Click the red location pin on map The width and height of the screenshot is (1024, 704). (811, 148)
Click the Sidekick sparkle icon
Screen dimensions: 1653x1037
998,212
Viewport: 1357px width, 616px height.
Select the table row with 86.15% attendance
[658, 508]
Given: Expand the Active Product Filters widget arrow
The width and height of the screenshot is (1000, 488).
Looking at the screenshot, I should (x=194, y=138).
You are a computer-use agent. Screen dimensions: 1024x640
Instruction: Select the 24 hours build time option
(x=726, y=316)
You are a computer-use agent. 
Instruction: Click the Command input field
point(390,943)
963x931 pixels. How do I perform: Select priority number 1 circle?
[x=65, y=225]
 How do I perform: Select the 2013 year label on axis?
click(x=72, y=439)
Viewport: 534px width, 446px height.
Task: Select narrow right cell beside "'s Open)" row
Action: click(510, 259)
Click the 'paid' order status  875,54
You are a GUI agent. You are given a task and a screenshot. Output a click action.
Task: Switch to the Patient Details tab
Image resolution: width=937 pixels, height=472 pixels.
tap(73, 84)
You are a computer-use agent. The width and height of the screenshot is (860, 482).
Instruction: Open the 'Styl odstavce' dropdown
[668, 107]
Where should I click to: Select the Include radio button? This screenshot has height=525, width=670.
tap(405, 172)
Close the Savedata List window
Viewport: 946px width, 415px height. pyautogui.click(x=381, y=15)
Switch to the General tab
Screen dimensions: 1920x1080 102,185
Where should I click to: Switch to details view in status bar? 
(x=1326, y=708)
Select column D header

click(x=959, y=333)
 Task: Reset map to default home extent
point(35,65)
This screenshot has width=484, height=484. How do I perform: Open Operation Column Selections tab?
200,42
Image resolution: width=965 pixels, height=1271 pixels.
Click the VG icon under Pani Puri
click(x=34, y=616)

::::

● **WHAT YOU ARE ASKED TO DO**:
Scan the records above for the string "agent", then copy each line where it turns up.

● **TASK OUTPUT**:
You are a computer-use agent. Screen dimensions: 1024x640
You are a computer-use agent. 
You are a GUI agent. You are given a task and a screenshot. Output a click action.
You are a computer-use agent. The width and height of the screenshot is (860, 482).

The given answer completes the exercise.